L'Est et la Crimée sont nos territoires, ils doivent nous revenir

Est-ce une question de priorité ? La situation dans l'Est est-elle prioritaire par rapport à celle en Crimée ?

Les deux sont prioritaires. Je ne sais pas faire la différence entre ces deux situations. La seule chose concernant la situation dans l'Est, c'est que là-bas, des gens meurent. Donc pour moi, du fait de ce facteur humain, elle occupe la première place. Mais elles sont au même niveau car ces deux territoires sont les nôtres, ils doivent nous revenir.

Est-ce que ça se fera ?

Bien entendu !

Quand ?

Vous savez, c'est comme on dit parfois dans les films : vous serez la première au courant.

Les États-Unis font beaucoup pour l'Ukraine

L'an dernier, on a beaucoup prêté attention, non seulement en Ukraine, mais surtout à l'extérieur du pays, à la situation qui a concerné le président ukrainien et le président américain.

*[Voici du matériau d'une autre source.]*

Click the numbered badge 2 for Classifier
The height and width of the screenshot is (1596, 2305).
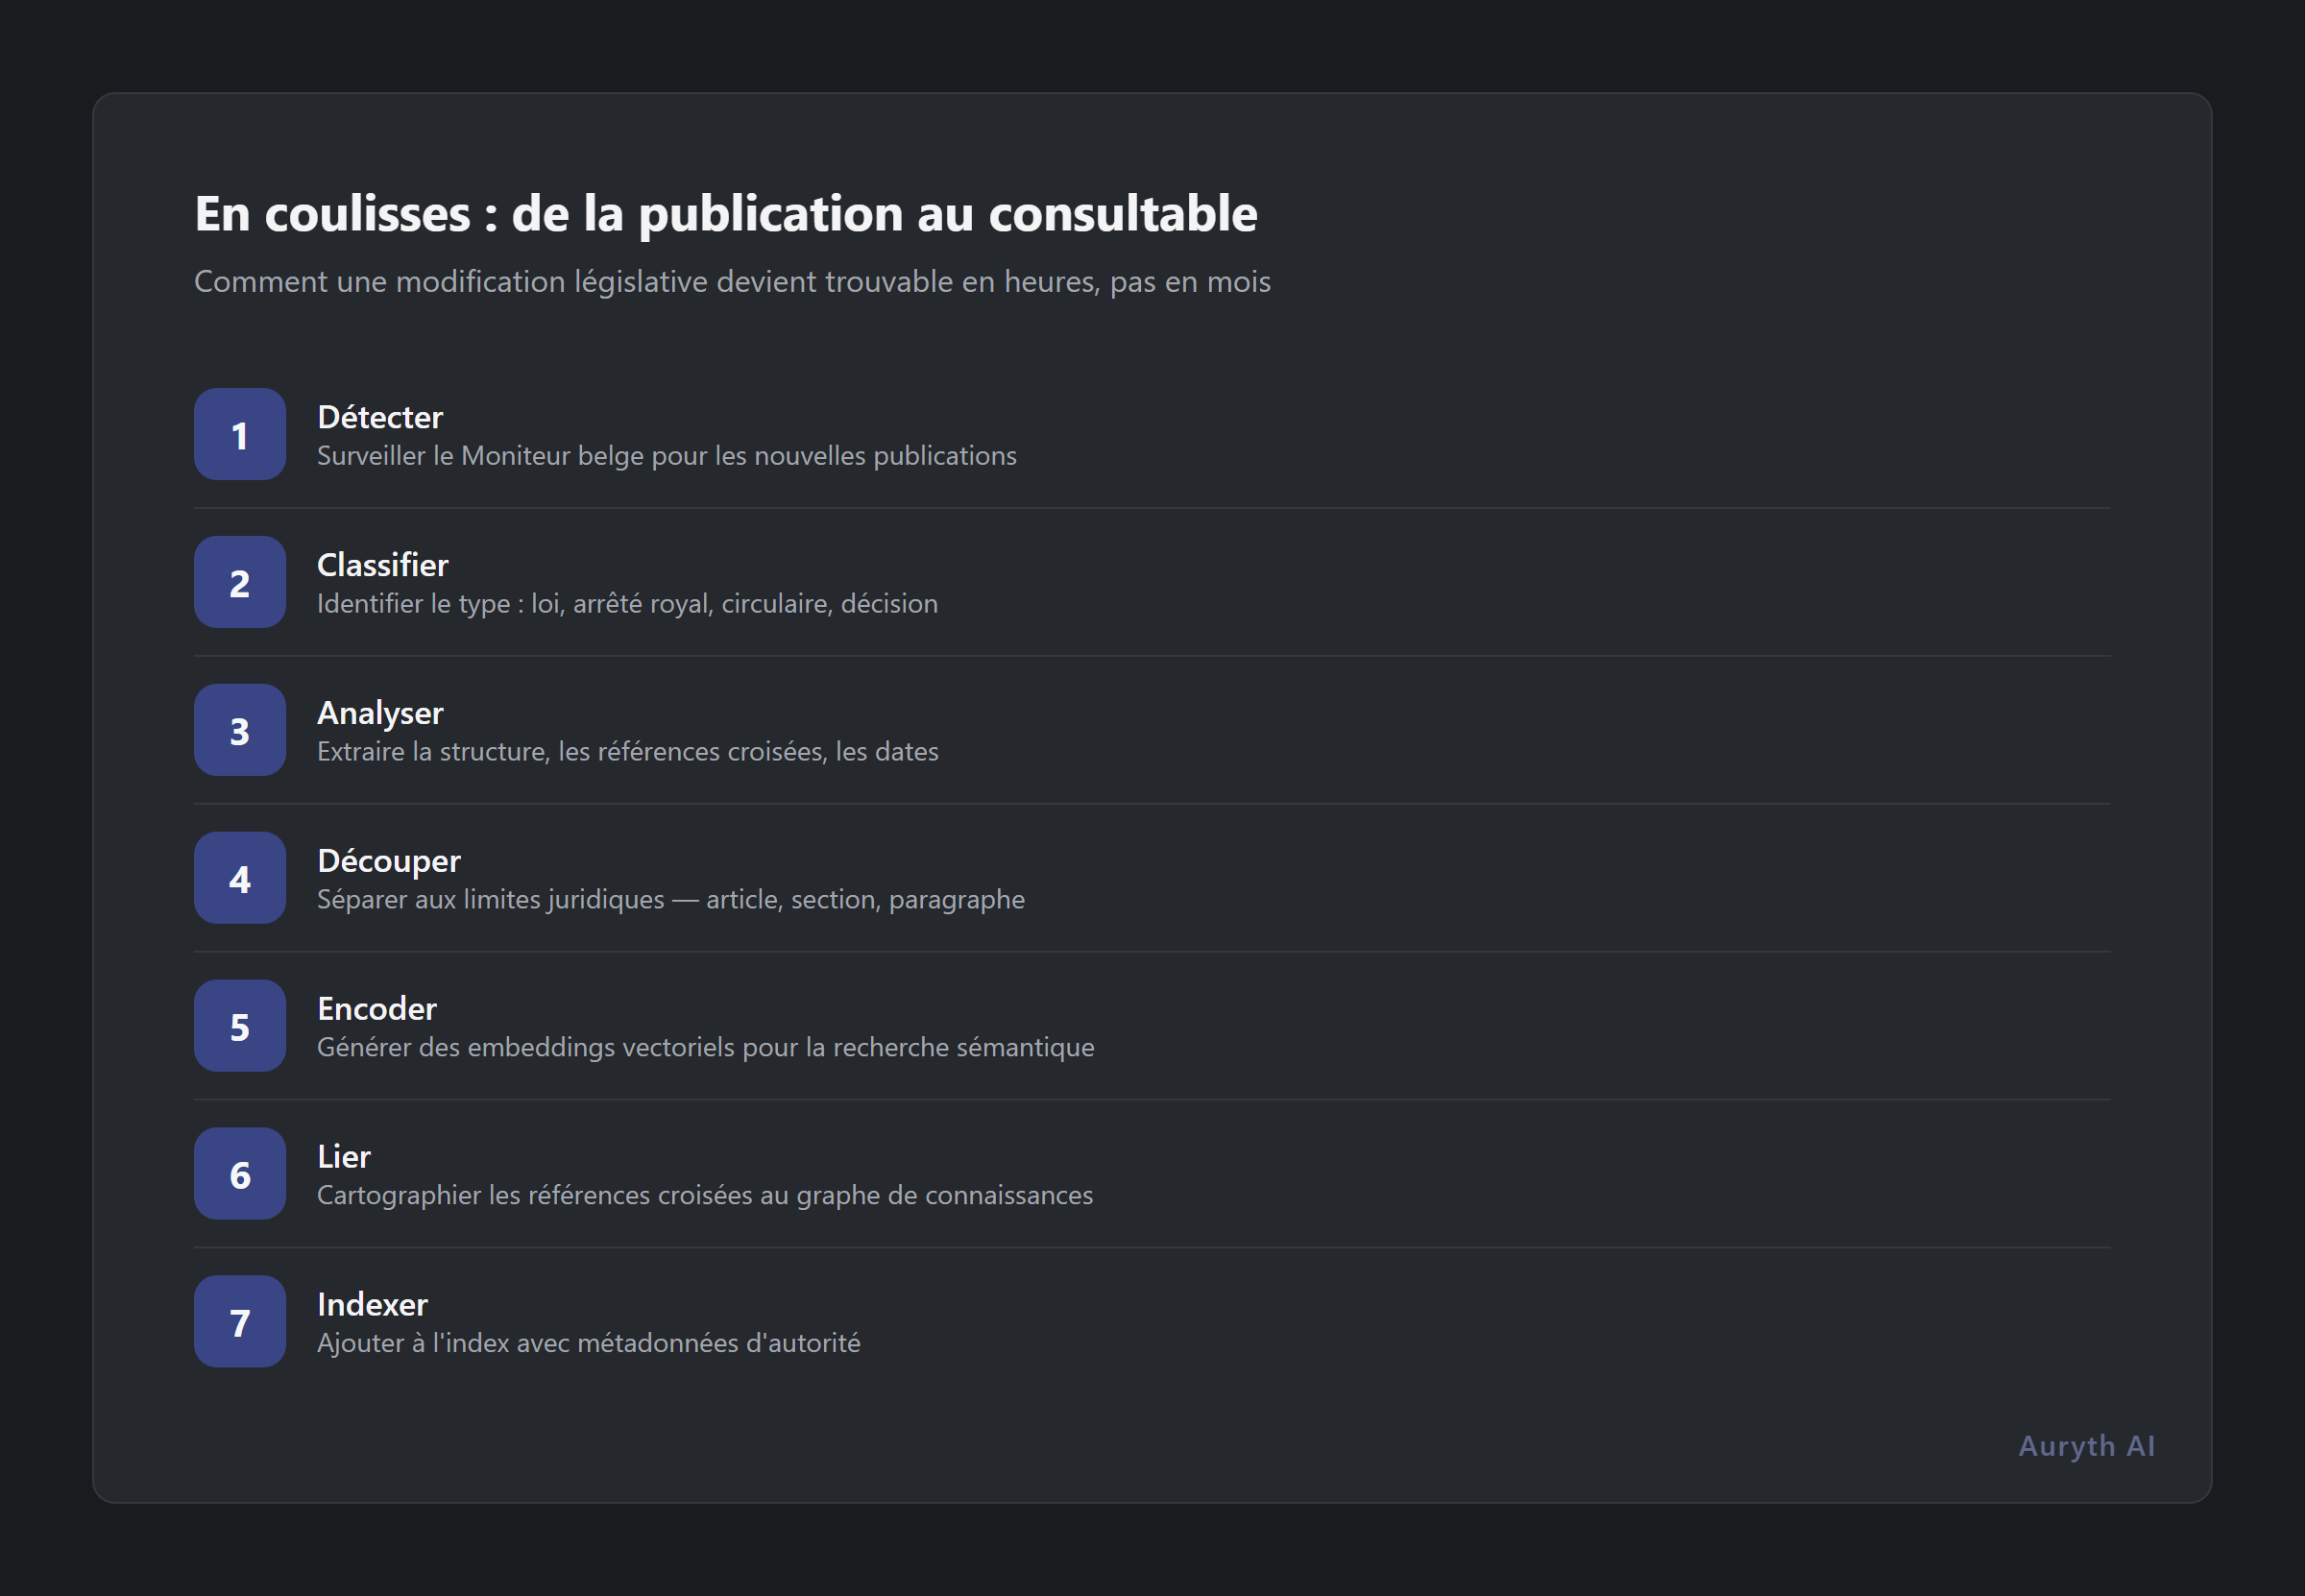(239, 582)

Qu'en est-il aujourd'hui ? Pour vous, cela appartient-il au passé ?

Vous savez, je suis très serein par rapport à cette affaire. J'ai eu un entretien avec le président des États-Unis Donald Trump. Je lui exprime toute ma reconnaissance, à lui et à son équipe, et de manière générale, je suis très reconnaissant pour le soutien des deux grands partis américains à l'égard de l'Ukraine. Ils soutiennent vraiment notre pays et il ne s'agit pas seulement de l'aide militaire qu'ils ont renforcée et de nos entraînements militaires avec l'OTAN, nos entraînements navals, mais aussi de la manière dont ils nous soutiennent au niveau géopolitique et par le biais des sanctions. Par exemple, ils nous ont vraiment soutenu s'agissant du gazoduc Nord Stream 2. Les États-Unis font beaucoup pour l'Ukraine. Et je leur en suis vraiment reconnaissant, d'abord en tant que citoyen ukrainien et en tant que président. C'est pour cette raison que s'immiscer d'une manière ou d'une autre dans l'élection présidentielle américaine serait la plus grande erreur que pourrait faire le dirigeant d'un pays indépendant. Le choix revient aux Américains.

Il faut une attitude 100% claire de l'Union européenne à l'égard de l'Ukraine

Parlons à présent des liens entre l'Ukraine et l'Union européenne. Dans une vidéo-conférence qui a réuni l'UE et les dirigeants des pays du Partenariat oriental, vous avez dit : "L'Ukraine exige l'adhésion à part entière à l'Union européenne et le partenariat actuel n'est pas suffisant." Pensez-vous que d'une certaine manière, l'Union européenne garde ses distances ?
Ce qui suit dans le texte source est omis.